Exercise description
Reproduce word for word the lines of the material from the line containing "Image resolution: width=1280" through to and including its last line.

***

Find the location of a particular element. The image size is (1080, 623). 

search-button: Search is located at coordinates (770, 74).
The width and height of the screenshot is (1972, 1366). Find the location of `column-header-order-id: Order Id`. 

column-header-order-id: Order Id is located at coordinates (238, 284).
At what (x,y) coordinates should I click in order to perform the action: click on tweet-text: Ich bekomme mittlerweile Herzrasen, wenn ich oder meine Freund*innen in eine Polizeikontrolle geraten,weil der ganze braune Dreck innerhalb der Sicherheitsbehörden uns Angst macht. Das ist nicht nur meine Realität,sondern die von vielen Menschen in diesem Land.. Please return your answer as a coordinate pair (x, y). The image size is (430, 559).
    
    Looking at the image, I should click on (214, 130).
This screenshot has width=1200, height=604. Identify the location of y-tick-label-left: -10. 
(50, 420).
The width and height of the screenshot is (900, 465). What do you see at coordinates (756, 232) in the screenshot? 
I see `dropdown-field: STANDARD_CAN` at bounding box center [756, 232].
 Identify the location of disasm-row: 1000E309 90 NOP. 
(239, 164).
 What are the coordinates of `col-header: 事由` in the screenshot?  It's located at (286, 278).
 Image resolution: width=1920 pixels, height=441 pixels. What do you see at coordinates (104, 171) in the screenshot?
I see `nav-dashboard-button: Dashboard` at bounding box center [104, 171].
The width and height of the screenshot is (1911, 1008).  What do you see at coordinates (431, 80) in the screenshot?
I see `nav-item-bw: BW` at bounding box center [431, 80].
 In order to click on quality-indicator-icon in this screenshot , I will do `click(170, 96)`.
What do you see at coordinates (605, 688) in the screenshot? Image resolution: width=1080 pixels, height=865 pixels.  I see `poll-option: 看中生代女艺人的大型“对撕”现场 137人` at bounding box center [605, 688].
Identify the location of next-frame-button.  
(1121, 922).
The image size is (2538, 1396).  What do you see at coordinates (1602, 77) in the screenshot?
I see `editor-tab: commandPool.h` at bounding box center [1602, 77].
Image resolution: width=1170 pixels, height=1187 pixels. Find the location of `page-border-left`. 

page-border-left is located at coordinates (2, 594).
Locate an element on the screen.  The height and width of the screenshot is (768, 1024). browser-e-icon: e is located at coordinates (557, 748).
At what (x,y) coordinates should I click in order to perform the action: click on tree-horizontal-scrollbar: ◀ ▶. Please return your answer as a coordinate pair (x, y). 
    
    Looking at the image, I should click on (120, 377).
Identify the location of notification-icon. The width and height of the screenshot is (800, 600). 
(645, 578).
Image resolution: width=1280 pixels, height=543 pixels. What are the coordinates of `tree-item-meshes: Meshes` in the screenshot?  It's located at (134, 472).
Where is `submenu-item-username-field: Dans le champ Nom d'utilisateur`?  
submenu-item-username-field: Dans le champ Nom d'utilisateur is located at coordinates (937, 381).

***

Result for this task
Image resolution: width=1280 pixels, height=543 pixels. What are the coordinates of `tree-item-meshes: Meshes` in the screenshot?  It's located at (134, 472).
Where is `submenu-item-username-field: Dans le champ Nom d'utilisateur`?  
submenu-item-username-field: Dans le champ Nom d'utilisateur is located at coordinates (937, 381).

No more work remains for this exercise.